Wednesday, July 13, 2011

Polygamous marriage valid in Lebanon but not under Irish law

EU family reunification directive is found not to cover families based on polygamous marriages.

H -v- A Neutral citation: (2010) IEHC 497. 

High Court 

Judgment was given on April 4th, 2011, by Ms Justice Elizabeth Dunne.

Judgment 

The marriage of a Lebanese man and woman in Lebanon, which was potentially polygamous and later actually polygamous when he married again, was valid under Lebanese law but not under Irish law.

Background 

The applicant was married twice in Lebanon, first to the respondent in 1975 and later to the notice party, in 1988. Both marriages took place under Muslim and Lebanese law and all parties are Muslims, whose religion permits a man taking up to four wives. The applicant came to Ireland seeking asylum in 1998 and was granted refugee status in 2000.

He then sought to bring both wives and children to Ireland to reunify his family. The notice party (second wife) and children were given permission to come as his wife and family, and came to Ireland in 2001.

A compromise was reached with the minister concerning all of his application for family reunification, part of which included his undertaking to bring an application to the court under section 29 of the Family Law Act 1995, seeking a declaration his marriage to the respondent (first wife) was valid. This was heard in 2010, with the attorney general and the second wife as notice parties.

The second notice party said on affidavit that she knew the applicant was married when she married him in 1988 and that this was acceptable under Lebanese law and Muslim marriage custom. The respondent said she knew when she married the applicant in 1975 that her husband could marry up to three more wives, in accordance with their religion and with Lebanese law.

A Lebanese lawyer, Salah Mattar, gave evidence that Lebanese law acknowledged there were different religious communities in Lebanon and that each community practised according to its own books and beliefs, and therefore the Muslim communities did so according to the Sharia and the Koran. He confirmed both marriages were valid under Lebanese law.

The submissions on behalf of the applicant and both the respondent and the second notice party stated that the rules of private international law were clear. These were that the validity of a marriage was determined by the domicile of the parties and the place where it was celebrated. Therefore, the polygamous marriage of the applicant and the other parties should be recognised unless there was strong reason to the contrary.

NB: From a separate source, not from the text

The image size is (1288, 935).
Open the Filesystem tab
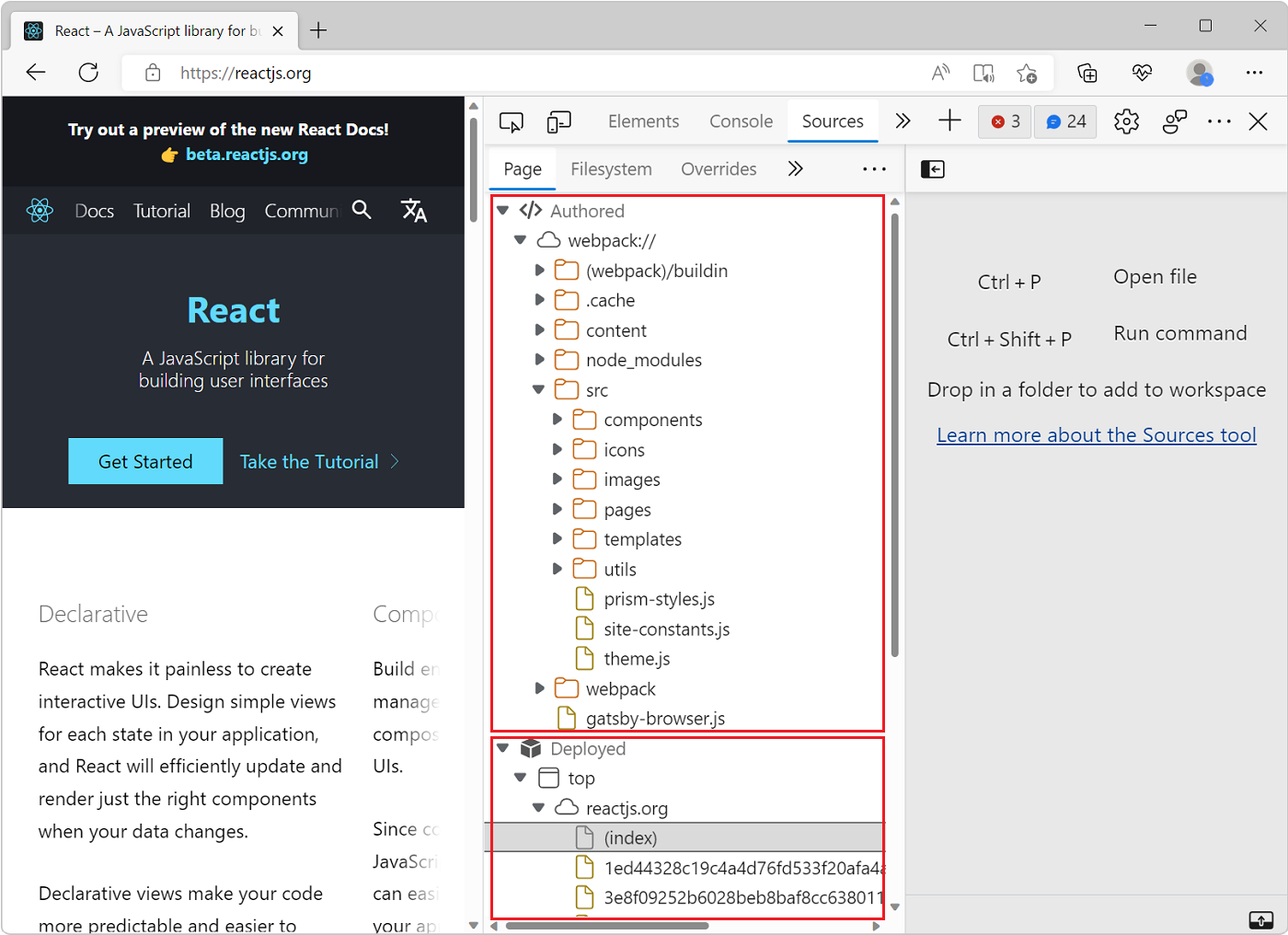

An authority on Conflicts of Law, Dicey and Morris, was quoted stating a marriage which was polygamous would be recognised in England as a valid marriage unless there was some strong reason to the contrary. Counsel for the applicant said the central legal issue here was the rules concerning the conflict of law. It was clear the rules governing the validity of marriage were based on the domicile of the parties, and it was also clear that the marriage at issue here, that in 1975, must be declared valid, he said.

Counsel for the second notice party said the case being brought was a procedure looking for declaratory relief and not seeking any actual remedy or benefit.

Counsel for the Attorney General said these proceedings may impinge on the State interest concerning the status of marriage as an institution. Public policy had an important bearing on the case, and in Conlon -v- Mohamed it had been stated by the Supreme Court, as a comment in the course of the case, that a polygamous marriage could not be recognised in our law as a valid marriage.

He pointed to the various cases in which marriage, as protected by the Constitution, had been described by the courts as a monogamous union of one person with another.

Decision 

Ms Justice Dunne said it was clear the marriage contracted in Lebanon in 1975 was a valid marriage under Lebanese law. Referring to the authority on Conflicts of Law, she said the reference to a “strong reason” for the non-recognition of polygamous marriages raised the question of public policy.

A number of English cases had opened the question of the recognition of polygamous marriages, but in them references were made to the “everyday running of our commonwealth and empire”, considerations which clearly did not apply in this jurisdiction.

The question here was whether the recognition of this marriage was contrary to public policy, or incompatible with the Constitution. The public policy of the State was informed by the Constitution, by legislation and to an important extent by our culture and tradition. These were outlined in a number of judgments describing marriage.

While marriage was not defined in the 1995 Act, to interpret it as including polygamous marriage “would be to give it an interpretation which is simply not compatible with the constitutional understanding of marriage”.To do so would be rewriting the understanding of marriage in this jurisdiction. Therefore, it was not possible to grant the declaration sought.
She added the EU directive on family reunification did not provide for the reunification of families based on polygamous marriages and there was no unified approach in the EU on this question.

While there was no doubt this marriage was valid under Lebanese law, polygamous marriage was at odds with marriage as understood in this country and protected by the Constitution.

The full judgment is on courts.ie

Gerry Durcan SC, Dervla Browne SC and Corinna Leddy BL, instructed by Eugene Smartt Solr, for the applicant; James Devlin SC and Genevieve Burke BL, instructed by McGarr Solrs, for the respondent; Inge Clissman SC and Rita O’Meara BL, instructed by the Law Centre, Tallaght, for the notice party; Feichin McDonagh SC and Denise Brett BL, instructed by the Chief State Solicitor, for the Attorney General.